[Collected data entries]
※ ※ ※
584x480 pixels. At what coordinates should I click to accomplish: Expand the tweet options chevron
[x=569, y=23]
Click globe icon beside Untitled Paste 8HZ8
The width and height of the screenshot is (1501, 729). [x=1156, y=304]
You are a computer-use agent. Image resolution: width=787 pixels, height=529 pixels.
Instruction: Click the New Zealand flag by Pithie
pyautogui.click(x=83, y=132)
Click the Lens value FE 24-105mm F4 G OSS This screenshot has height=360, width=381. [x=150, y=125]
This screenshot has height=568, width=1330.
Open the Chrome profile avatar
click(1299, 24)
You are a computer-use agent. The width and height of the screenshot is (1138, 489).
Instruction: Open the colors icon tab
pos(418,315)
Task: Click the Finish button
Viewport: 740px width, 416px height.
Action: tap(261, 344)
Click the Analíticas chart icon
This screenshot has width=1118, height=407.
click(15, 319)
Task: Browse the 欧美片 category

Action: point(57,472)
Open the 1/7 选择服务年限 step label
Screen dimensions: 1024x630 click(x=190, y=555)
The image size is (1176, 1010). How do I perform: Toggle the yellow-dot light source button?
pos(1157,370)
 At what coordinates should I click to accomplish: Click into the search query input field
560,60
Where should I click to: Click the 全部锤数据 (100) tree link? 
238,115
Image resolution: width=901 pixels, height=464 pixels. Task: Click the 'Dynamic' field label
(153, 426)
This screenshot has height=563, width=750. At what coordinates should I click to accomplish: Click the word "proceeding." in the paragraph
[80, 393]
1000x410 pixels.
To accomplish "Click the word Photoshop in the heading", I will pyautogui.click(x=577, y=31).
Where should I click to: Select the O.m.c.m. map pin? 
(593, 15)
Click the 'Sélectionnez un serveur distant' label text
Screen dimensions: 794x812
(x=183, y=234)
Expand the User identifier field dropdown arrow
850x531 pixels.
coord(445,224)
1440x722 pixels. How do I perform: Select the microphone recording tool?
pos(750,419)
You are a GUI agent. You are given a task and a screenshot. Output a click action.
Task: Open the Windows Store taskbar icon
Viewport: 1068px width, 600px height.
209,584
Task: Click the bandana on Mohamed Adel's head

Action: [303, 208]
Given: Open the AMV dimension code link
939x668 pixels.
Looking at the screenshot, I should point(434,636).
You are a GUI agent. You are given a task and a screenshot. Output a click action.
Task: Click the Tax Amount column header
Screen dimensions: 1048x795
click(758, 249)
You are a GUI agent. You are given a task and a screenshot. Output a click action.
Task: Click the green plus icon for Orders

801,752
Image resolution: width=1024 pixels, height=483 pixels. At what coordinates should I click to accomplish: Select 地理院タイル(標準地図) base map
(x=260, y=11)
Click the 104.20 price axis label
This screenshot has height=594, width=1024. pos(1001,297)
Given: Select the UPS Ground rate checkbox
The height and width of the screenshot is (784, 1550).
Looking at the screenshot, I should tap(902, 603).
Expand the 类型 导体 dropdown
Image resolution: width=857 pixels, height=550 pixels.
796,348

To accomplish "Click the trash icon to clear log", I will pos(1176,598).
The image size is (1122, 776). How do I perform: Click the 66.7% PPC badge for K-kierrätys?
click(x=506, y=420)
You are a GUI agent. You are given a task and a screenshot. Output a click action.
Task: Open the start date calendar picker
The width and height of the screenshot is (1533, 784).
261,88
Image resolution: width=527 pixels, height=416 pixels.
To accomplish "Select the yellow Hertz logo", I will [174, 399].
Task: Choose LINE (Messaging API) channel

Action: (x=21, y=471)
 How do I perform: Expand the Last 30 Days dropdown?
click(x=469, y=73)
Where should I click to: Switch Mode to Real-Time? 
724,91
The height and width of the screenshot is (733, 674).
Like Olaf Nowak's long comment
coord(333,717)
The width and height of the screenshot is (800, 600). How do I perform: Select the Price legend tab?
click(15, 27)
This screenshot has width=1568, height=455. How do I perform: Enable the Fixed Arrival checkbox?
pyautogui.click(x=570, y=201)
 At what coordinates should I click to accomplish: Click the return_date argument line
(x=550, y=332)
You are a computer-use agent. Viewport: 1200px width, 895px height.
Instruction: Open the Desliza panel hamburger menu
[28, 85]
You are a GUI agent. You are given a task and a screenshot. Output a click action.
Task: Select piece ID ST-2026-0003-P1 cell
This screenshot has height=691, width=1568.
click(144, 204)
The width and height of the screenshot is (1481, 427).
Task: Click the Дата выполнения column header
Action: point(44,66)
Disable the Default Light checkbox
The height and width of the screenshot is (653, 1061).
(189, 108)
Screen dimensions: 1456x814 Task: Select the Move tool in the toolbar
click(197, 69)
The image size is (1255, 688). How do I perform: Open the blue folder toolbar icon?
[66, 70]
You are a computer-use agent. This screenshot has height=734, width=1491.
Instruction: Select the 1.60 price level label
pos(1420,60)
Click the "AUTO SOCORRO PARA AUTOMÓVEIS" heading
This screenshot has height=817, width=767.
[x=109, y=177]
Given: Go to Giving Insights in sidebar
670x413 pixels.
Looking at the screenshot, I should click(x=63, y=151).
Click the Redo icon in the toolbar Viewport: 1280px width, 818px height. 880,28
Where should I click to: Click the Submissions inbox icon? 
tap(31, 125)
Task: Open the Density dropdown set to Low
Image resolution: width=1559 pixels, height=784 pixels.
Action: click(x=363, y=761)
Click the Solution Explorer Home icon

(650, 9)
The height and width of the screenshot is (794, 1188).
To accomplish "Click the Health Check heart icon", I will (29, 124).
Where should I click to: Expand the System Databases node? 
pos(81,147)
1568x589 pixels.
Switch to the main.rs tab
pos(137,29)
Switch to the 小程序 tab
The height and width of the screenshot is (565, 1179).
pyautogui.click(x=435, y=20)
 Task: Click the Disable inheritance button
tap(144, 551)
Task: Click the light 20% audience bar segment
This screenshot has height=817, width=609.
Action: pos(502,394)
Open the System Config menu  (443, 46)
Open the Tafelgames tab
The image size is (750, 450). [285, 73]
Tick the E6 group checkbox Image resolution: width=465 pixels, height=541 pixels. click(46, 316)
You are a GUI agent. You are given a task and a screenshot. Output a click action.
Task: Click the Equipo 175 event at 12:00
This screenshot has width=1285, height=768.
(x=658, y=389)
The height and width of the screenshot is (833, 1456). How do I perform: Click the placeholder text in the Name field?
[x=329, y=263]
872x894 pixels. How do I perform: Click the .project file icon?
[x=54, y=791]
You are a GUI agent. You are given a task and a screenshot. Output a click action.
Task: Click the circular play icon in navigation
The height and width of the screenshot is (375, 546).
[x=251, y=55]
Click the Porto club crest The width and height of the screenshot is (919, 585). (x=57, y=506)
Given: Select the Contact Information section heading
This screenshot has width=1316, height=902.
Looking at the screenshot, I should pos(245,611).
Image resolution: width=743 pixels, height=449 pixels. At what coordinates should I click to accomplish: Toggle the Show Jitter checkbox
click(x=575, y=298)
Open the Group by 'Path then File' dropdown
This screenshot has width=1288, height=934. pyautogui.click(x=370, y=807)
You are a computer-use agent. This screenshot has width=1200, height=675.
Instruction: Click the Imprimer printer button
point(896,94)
※ ※ ※
The answer should consist of every entry, repeated word for word.

THE COMPLETED TASK >>
584x480 pixels. At what coordinates should I click to accomplish: Expand the tweet options chevron
[x=569, y=23]
Click globe icon beside Untitled Paste 8HZ8
The width and height of the screenshot is (1501, 729). [x=1156, y=304]
You are a computer-use agent. Image resolution: width=787 pixels, height=529 pixels.
Instruction: Click the New Zealand flag by Pithie
pyautogui.click(x=83, y=132)
Click the Lens value FE 24-105mm F4 G OSS This screenshot has height=360, width=381. [x=150, y=125]
This screenshot has height=568, width=1330.
Open the Chrome profile avatar
click(1299, 24)
You are a computer-use agent. The width and height of the screenshot is (1138, 489).
Instruction: Open the colors icon tab
pos(418,315)
Task: Click the Finish button
Viewport: 740px width, 416px height.
Action: tap(261, 344)
Click the Analíticas chart icon
This screenshot has width=1118, height=407.
click(15, 319)
Task: Browse the 欧美片 category

Action: point(57,472)
Open the 1/7 选择服务年限 step label
Screen dimensions: 1024x630 click(x=190, y=555)
The image size is (1176, 1010). How do I perform: Toggle the yellow-dot light source button?
pos(1157,370)
 At what coordinates should I click to accomplish: Click into the search query input field
560,60
Where should I click to: Click the 全部锤数据 (100) tree link? 
238,115
Image resolution: width=901 pixels, height=464 pixels. Task: Click the 'Dynamic' field label
(153, 426)
This screenshot has height=563, width=750. At what coordinates should I click to accomplish: Click the word "proceeding." in the paragraph
[80, 393]
1000x410 pixels.
To accomplish "Click the word Photoshop in the heading", I will pyautogui.click(x=577, y=31).
Where should I click to: Select the O.m.c.m. map pin? 
(593, 15)
Click the 'Sélectionnez un serveur distant' label text
Screen dimensions: 794x812
(x=183, y=234)
Expand the User identifier field dropdown arrow
850x531 pixels.
coord(445,224)
1440x722 pixels. How do I perform: Select the microphone recording tool?
pos(750,419)
You are a GUI agent. You are given a task and a screenshot. Output a click action.
Task: Open the Windows Store taskbar icon
Viewport: 1068px width, 600px height.
209,584
Task: Click the bandana on Mohamed Adel's head

Action: [303, 208]
Given: Open the AMV dimension code link
939x668 pixels.
Looking at the screenshot, I should point(434,636).
You are a GUI agent. You are given a task and a screenshot. Output a click action.
Task: Click the Tax Amount column header
Screen dimensions: 1048x795
click(758, 249)
You are a GUI agent. You are given a task and a screenshot. Output a click action.
Task: Click the green plus icon for Orders

801,752
Image resolution: width=1024 pixels, height=483 pixels. At what coordinates should I click to accomplish: Select 地理院タイル(標準地図) base map
(x=260, y=11)
Click the 104.20 price axis label
This screenshot has height=594, width=1024. pos(1001,297)
Given: Select the UPS Ground rate checkbox
The height and width of the screenshot is (784, 1550).
Looking at the screenshot, I should tap(902, 603).
Expand the 类型 导体 dropdown
Image resolution: width=857 pixels, height=550 pixels.
796,348

To accomplish "Click the trash icon to clear log", I will pos(1176,598).
The image size is (1122, 776). How do I perform: Click the 66.7% PPC badge for K-kierrätys?
click(x=506, y=420)
You are a GUI agent. You are given a task and a screenshot. Output a click action.
Task: Open the start date calendar picker
The width and height of the screenshot is (1533, 784).
261,88
Image resolution: width=527 pixels, height=416 pixels.
To accomplish "Select the yellow Hertz logo", I will [174, 399].
Task: Choose LINE (Messaging API) channel

Action: (x=21, y=471)
 How do I perform: Expand the Last 30 Days dropdown?
click(x=469, y=73)
Where should I click to: Switch Mode to Real-Time? 
724,91
The height and width of the screenshot is (733, 674).
Like Olaf Nowak's long comment
coord(333,717)
The width and height of the screenshot is (800, 600). How do I perform: Select the Price legend tab?
click(15, 27)
This screenshot has width=1568, height=455. How do I perform: Enable the Fixed Arrival checkbox?
pyautogui.click(x=570, y=201)
 At what coordinates should I click to accomplish: Click the return_date argument line
(x=550, y=332)
You are a computer-use agent. Viewport: 1200px width, 895px height.
Instruction: Open the Desliza panel hamburger menu
[28, 85]
You are a GUI agent. You are given a task and a screenshot. Output a click action.
Task: Select piece ID ST-2026-0003-P1 cell
This screenshot has height=691, width=1568.
click(144, 204)
The width and height of the screenshot is (1481, 427).
Task: Click the Дата выполнения column header
Action: point(44,66)
Disable the Default Light checkbox
The height and width of the screenshot is (653, 1061).
(189, 108)
Screen dimensions: 1456x814 Task: Select the Move tool in the toolbar
click(197, 69)
The image size is (1255, 688). How do I perform: Open the blue folder toolbar icon?
[66, 70]
You are a computer-use agent. This screenshot has height=734, width=1491.
Instruction: Select the 1.60 price level label
pos(1420,60)
Click the "AUTO SOCORRO PARA AUTOMÓVEIS" heading
This screenshot has height=817, width=767.
[x=109, y=177]
Given: Go to Giving Insights in sidebar
670x413 pixels.
Looking at the screenshot, I should click(x=63, y=151).
Click the Redo icon in the toolbar Viewport: 1280px width, 818px height. 880,28
Where should I click to: Click the Submissions inbox icon? 
tap(31, 125)
Task: Open the Density dropdown set to Low
Image resolution: width=1559 pixels, height=784 pixels.
Action: click(x=363, y=761)
Click the Solution Explorer Home icon

(650, 9)
The height and width of the screenshot is (794, 1188).
To accomplish "Click the Health Check heart icon", I will (29, 124).
Where should I click to: Expand the System Databases node? 
pos(81,147)
1568x589 pixels.
Switch to the main.rs tab
pos(137,29)
Switch to the 小程序 tab
The height and width of the screenshot is (565, 1179).
pyautogui.click(x=435, y=20)
 Task: Click the Disable inheritance button
tap(144, 551)
Task: Click the light 20% audience bar segment
This screenshot has height=817, width=609.
Action: pos(502,394)
Open the System Config menu  (443, 46)
Open the Tafelgames tab
The image size is (750, 450). [285, 73]
Tick the E6 group checkbox Image resolution: width=465 pixels, height=541 pixels. click(46, 316)
You are a GUI agent. You are given a task and a screenshot. Output a click action.
Task: Click the Equipo 175 event at 12:00
This screenshot has width=1285, height=768.
(x=658, y=389)
The height and width of the screenshot is (833, 1456). How do I perform: Click the placeholder text in the Name field?
[x=329, y=263]
872x894 pixels. How do I perform: Click the .project file icon?
[x=54, y=791]
You are a GUI agent. You are given a task and a screenshot. Output a click action.
Task: Click the circular play icon in navigation
The height and width of the screenshot is (375, 546).
[x=251, y=55]
Click the Porto club crest The width and height of the screenshot is (919, 585). (x=57, y=506)
Given: Select the Contact Information section heading
This screenshot has width=1316, height=902.
Looking at the screenshot, I should pos(245,611).
Image resolution: width=743 pixels, height=449 pixels. At what coordinates should I click to accomplish: Toggle the Show Jitter checkbox
click(x=575, y=298)
Open the Group by 'Path then File' dropdown
This screenshot has width=1288, height=934. pyautogui.click(x=370, y=807)
You are a computer-use agent. This screenshot has width=1200, height=675.
Instruction: Click the Imprimer printer button
point(896,94)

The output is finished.